- Task to carry out: Continue the article below about Amsterdam's Portuguese Synagogue on Yom Kippur, picking up after its last sentence.
═══ Selected text ═══
AMSTERDAM (JTA) – As one of Europe’s oldest and most impressive Jewish buildings, this city’s Portuguese Synagogue is known far and wide for its majestic beauty.

Built in 1675 for the descendants of Jews who fled religious persecution on the Iberian Peninsula, the Portuguese Synagogue today sees some 200,000 tourists annually. Inside its vast sanctuary, a massive Torah ark made of Brazilian Jacaranda wood towers over 17th-century furniture and a multitude of low-hanging golden chandeliers hang among 12 stone pillars.

Its architect is said to have drawn inspiration from Solomon’s Temple, and the synagogue would be Europe’s largest and most ornate, according to historians. While the Portuguese Synagogue was later eclipsed by even larger and more magnificent shuls – like the one on Dohany Street in Budapest – the Amsterdam building remains a spectacular sight on any day of the year.

Yet most of the synagogue’s visitors are not around on the day when its beauty shines brightest: Yom Kippur. On the holiest day of the Jewish calendar, the hall is packed to capacity as worshippers pray by the warm light of hundreds of candles – a tradition that dates back to the invention of electricity – accompanied by unique cantorial melodies that resemble operas.

“It’s one of European Jewry’s most profound and beautiful sights,” according to Esther Voet, a regular visitor to the synagogue and the editor-in-chief of the Dutch-Jewish NIW weekly. On Yom Kippur, entering the candlelit synagogue “has a cleansing effect – which is what Yom Kippur is all about,” she said.
═══ Information supplied ═══
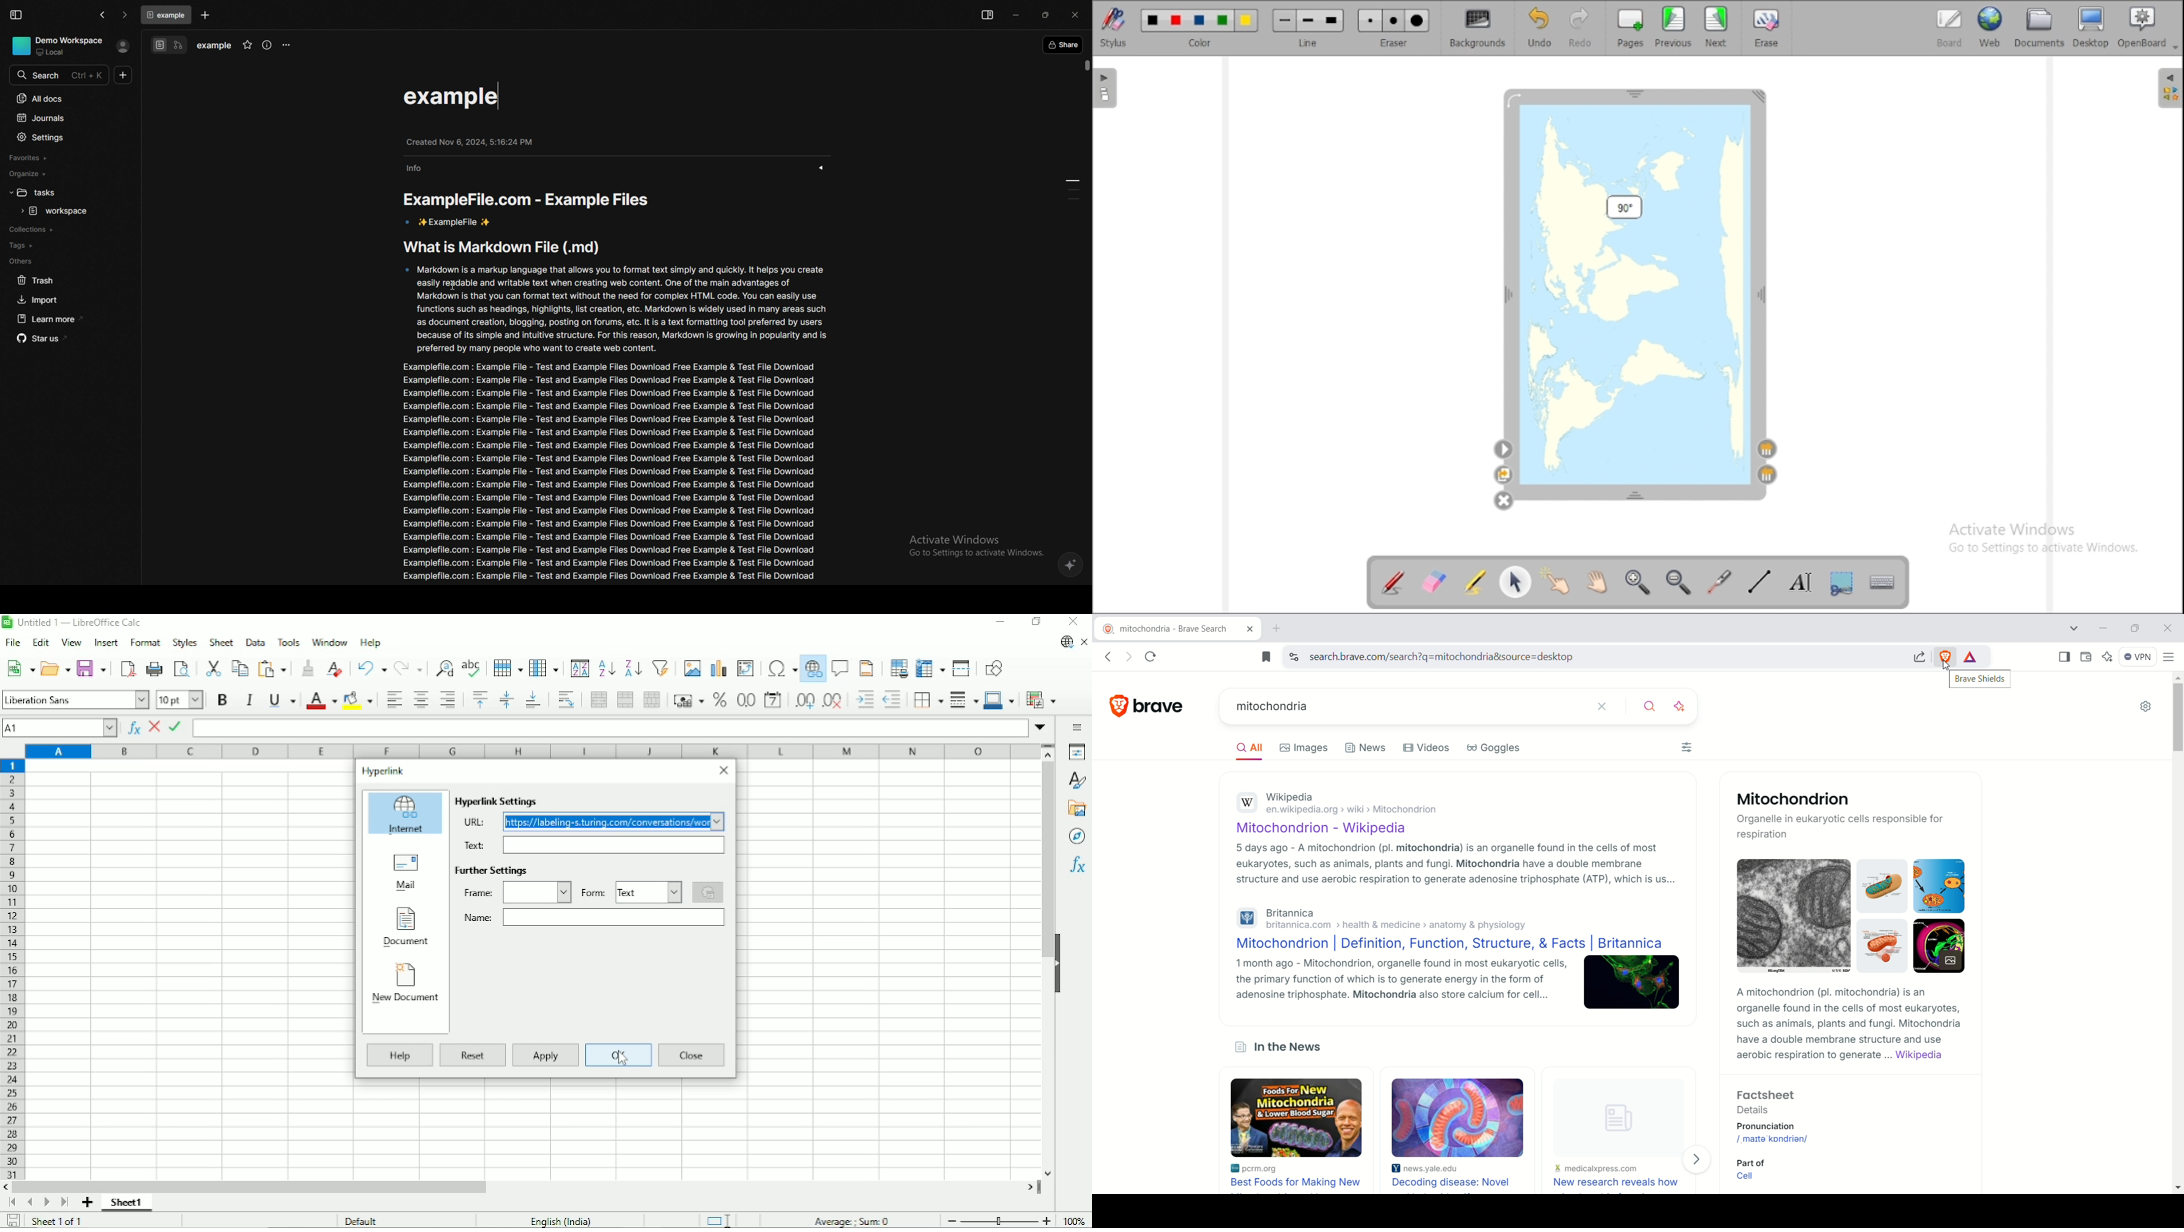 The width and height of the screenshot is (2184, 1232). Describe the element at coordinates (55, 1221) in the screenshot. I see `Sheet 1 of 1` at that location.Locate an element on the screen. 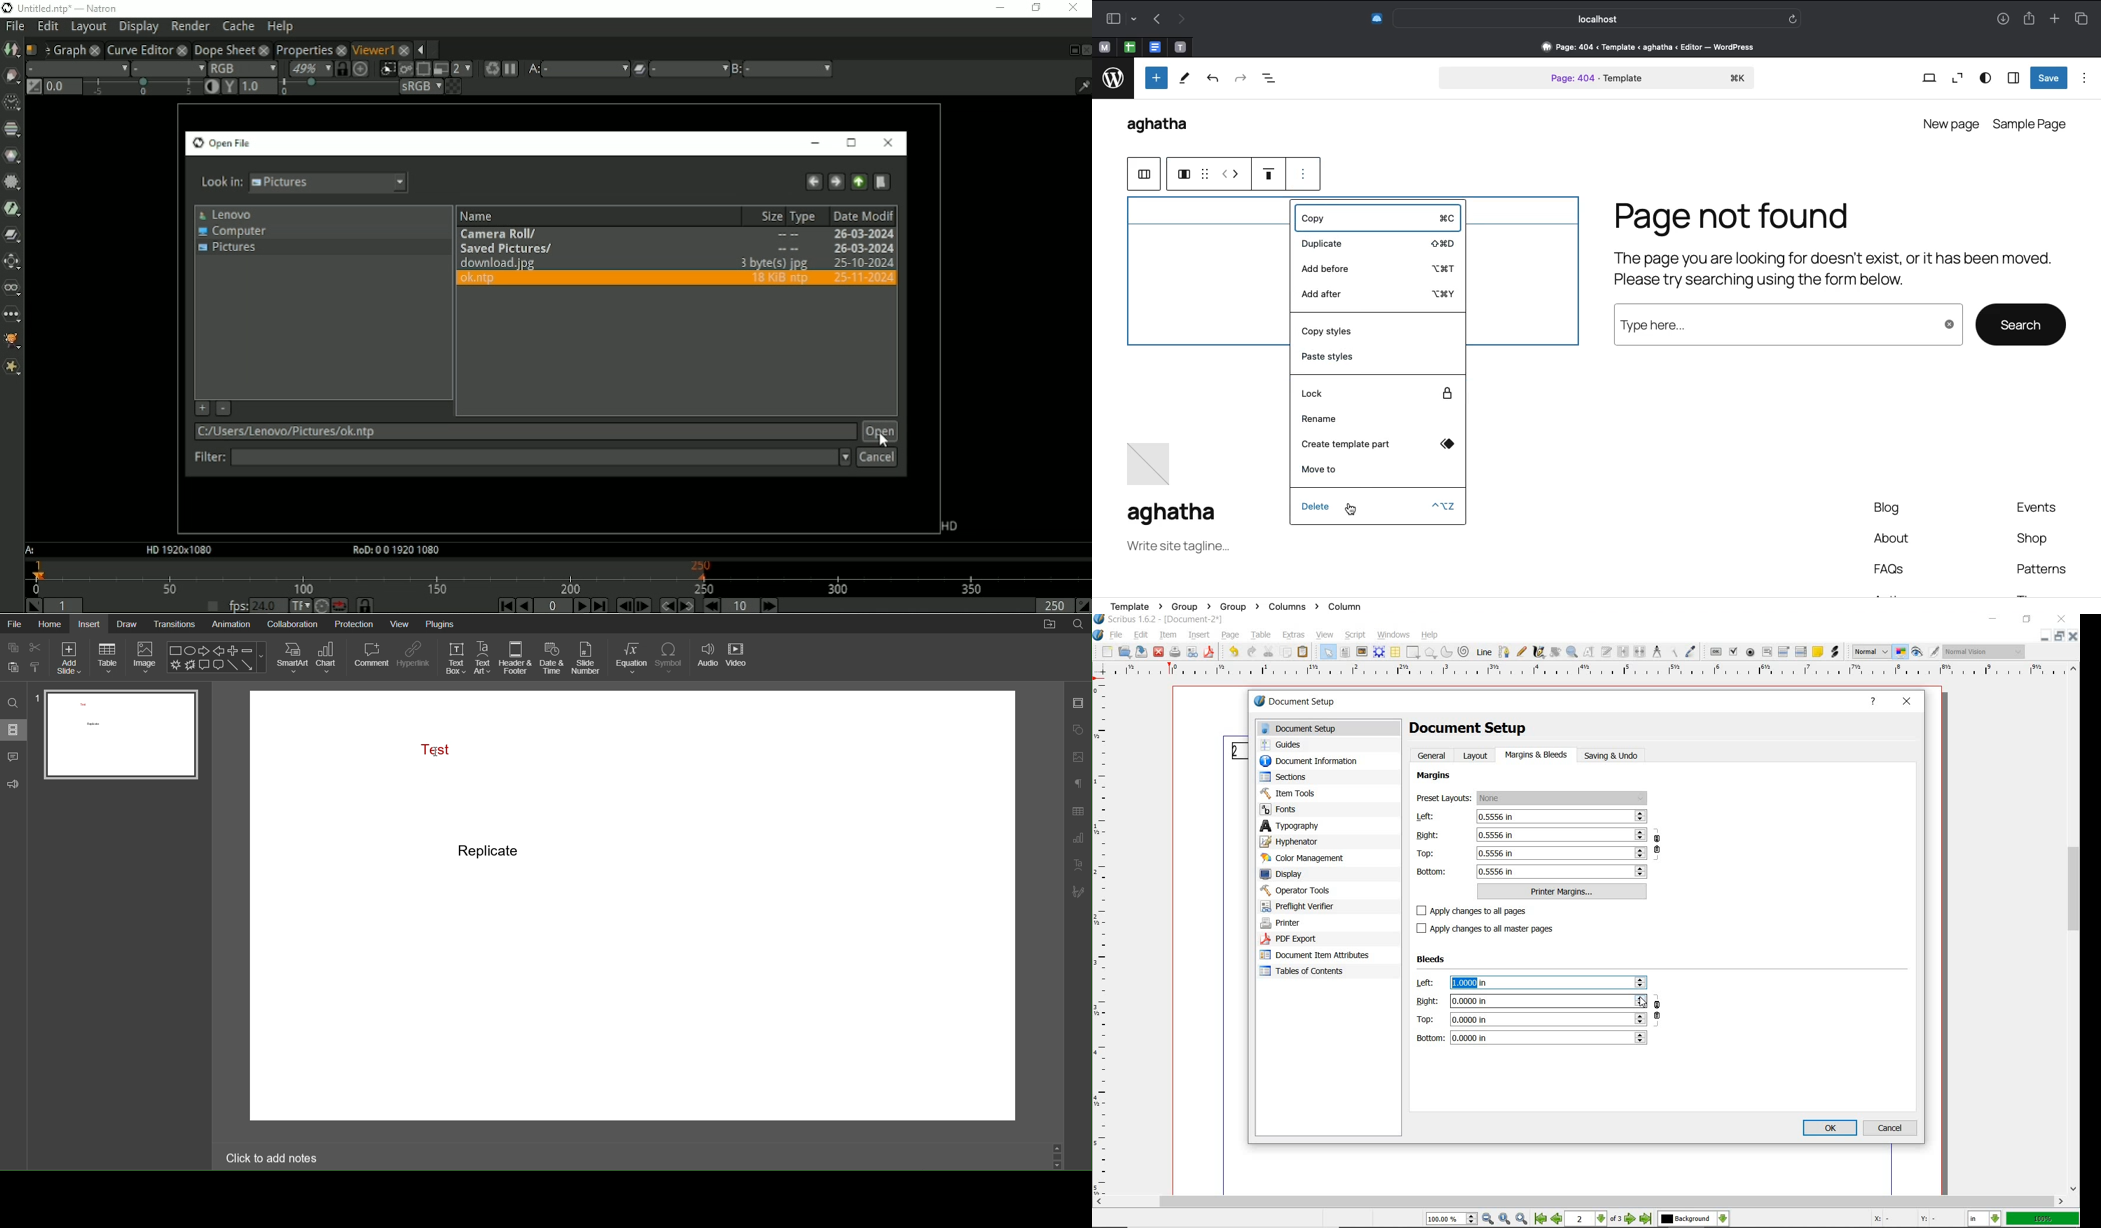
═══
- Answer to the problem:
It’s also like “stepping into a time machine,” she added. “You feel that you are a link in a very long chain of Jewish tradition.”

Few congregants experience this intergenerational dimension more than Ronit Palache, whose ancestors were among the early leaders of the synagogue.

“Coming there means being a part of history, and it’s my history,” said Palache, whose great-great-grandfather was a chief rabbi of the Portuguese Jewish community.

But you don’t need a personal connection to appreciate the historical dimensions of Yom Kippur services at the synagogue, according to Bart Wallet, a University of Amsterdam historian and author of the book History of Jews in the Netherlands, which was published in Dutch this year.

“There is growing interest in attending on Yom Kippur and, in response, the community only a few years ago started assigning pre-ordered tickets,” he said. Some Jews, including Lipika Pelham, a London-based author and journalist with Indian roots, travel with their families especially to attend the Yom Kippur service here. Tickets cost just $22 but need to be ordered well in advance.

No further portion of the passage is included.